THERMORESPONSIVE PROPERTIES OF GOLD HYBRID NANOPARTICLES OF POLY(DI(ETHYLENE GLYCOL) METHYL ETHER METHACRYLATE) (PDEGMA) AND ITS BLOCK COPOLYMERS WITH DIFFERENT ANCHORING REGIMES

Thermo-responsive materials have been of interest for many years, and have been studied mostly as thermally stimulated drug delivery vehicles. Recently acrylate and methacrylates with pendant ethylene glycol methyl ethers been studied as thermo responsive materials. This work explores thermo response properties of hybrid nanoparticles of one of these methacrylates (DEGMA) and a block copolymer with one of the acrylates (OEGA), with gold nanoparticle cores of different sizes. We were interested in the effects of gold core size, number and type of end groups that anchored the chains to the gold cores, and location of bonding sites on the thermo-response of the polymer. To control the number and location of anchoring groups we using a type of controlled radical polymerization called Reversible Addition Fragmentation Transfer (RAFT) Polymerization. Smaller gold cores did not show the thermo responsive behavior of the polymer but the gold cores did seem to self-assemble. Polymer anchored to larger gold cores did show thermo responsivity. The anchoring end group did not alter the thermoresponsivity but thiol-modified polymers stabilized gold cores less well than chains anchored by dithioester groups, allowing gold cores to grow larger. Use of multiple bonding groups stabilized the gold core.
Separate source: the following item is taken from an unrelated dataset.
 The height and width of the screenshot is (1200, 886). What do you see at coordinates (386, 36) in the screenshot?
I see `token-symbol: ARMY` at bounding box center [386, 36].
Using block copolymers we tested the effects of number of thiol groups and the distance between them. We observed that the use of multiple anchoring groups on the block copolymer with a sufficiently large gold core did not prevent thermo responsive behavior of the polymer to be detected which allows a new type of thermo-responsive hybrid nanoparticle to be used and studied for new applications.